Hz. Hamza (r.a.)’nın cenaze namazını Rasûlullah (s.a.v.) kıldırdı. Arkasından da diğer şehitlerin namazı kılındı. Şehitler yıkanmadan kendi elbiseleriyle ikişer üçer Uhud’da toprağa verildi. Üzerlerindeki kıyafetler göğüs ve baş kısımlarına sarıldı, alt kısımları da kokulu otlarla örtüldü. Hamza’nın kabrini Hz. Ebu Bekir (r.a.), Hz. Ömer (r.a.), Hz. Ali (r.a.) ve Zübeyr (r.a.) kazdılar ve Rasûlullah (s.a.v.) ile birlikte defnettiler. Hz. Hamza, kız kardeşinin oğlu Abdullah b. Cahş ile aynı kabre konuldu. Rasûl-i Ekrem Medine’ye dönünce Sa’d b. Muaz, Muaz b. Cebel ve Abdullah b. Revaha ile Ensar’a mensup kadınlar kendisine taziyede bulundular ve gözyaşı dökerek üzüntüsünü paylaştılar.
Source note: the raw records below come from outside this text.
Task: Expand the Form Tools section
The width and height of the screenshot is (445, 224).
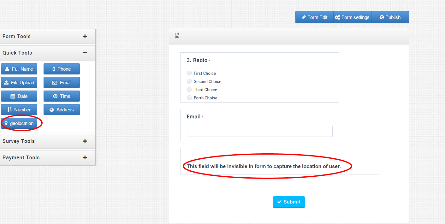Action: [85, 36]
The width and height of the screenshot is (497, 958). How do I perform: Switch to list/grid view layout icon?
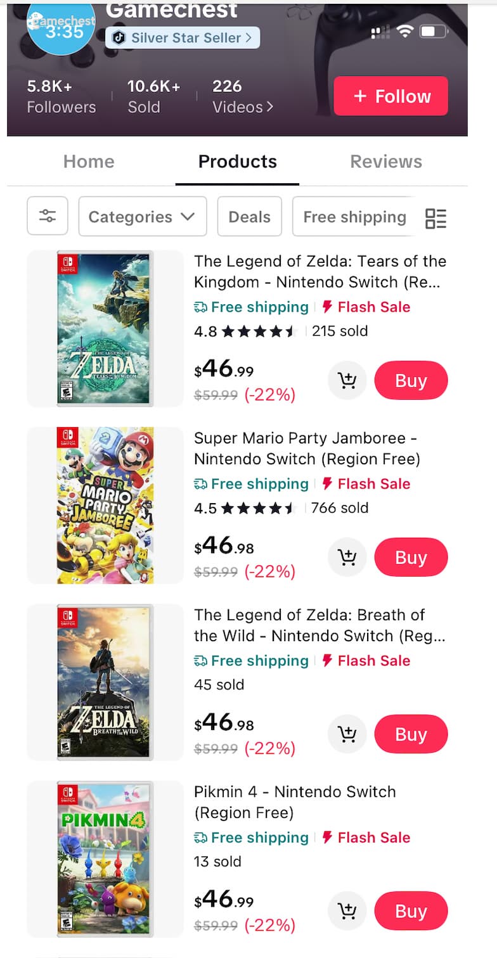click(x=436, y=218)
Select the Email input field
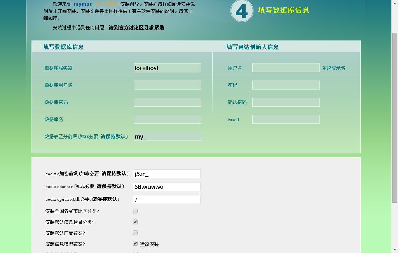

Uhud’da Müslümanlardan yaralanmayan kalmamıştı. Altmış dokuz kadar da şehid verilmişti. Medine’ye dönüşte herkes kendi yakını için gözyaşı döküyordu. Ölenler için ağlanıyor, yaralananlar için ağlanıyor ve yaralanıp da evinde ölenler için feryatlar yükseliyordu. O hengâmede unutulan birisi vardı ki, ona gözyaşı döken yoktu. Evet o, şehitlerin efendisiydi ama onun için kimse ağlamıyordu. İşte bu manzara, Allah Rasûlü’nü tekrar rikkate getirdi. Dudaklarından dökülen sözler, âdeta kırık bir kalbin iniltileri gibiydi: “Fakat Hamza’nın ağlayanı yok!” buyurdu. Sa’d b. Muaz bunu duyunca beyninden vurulmuşa döndü. Koşarak Ensar kadınlarını bir araya topladı. Hepsini Hamza (r.a.)’nın kapısının önüne götürdü: ‘Evvela Hamza’ya ağlayın, sonra da kendi ölülerinize’ dedi. Daha sonra bu bir âdet haline geldi. Gerçi bu âdet günümüze kadar devam etmeyip belli bir devreden sonra kesilmiştir ama kıyamete kadar bütün Müslümanlar, kendi cenazelerinden evvel Hamza (r.a.)’ya ağlasalardı, o bile Allah’ın aslanına az gelirdi.]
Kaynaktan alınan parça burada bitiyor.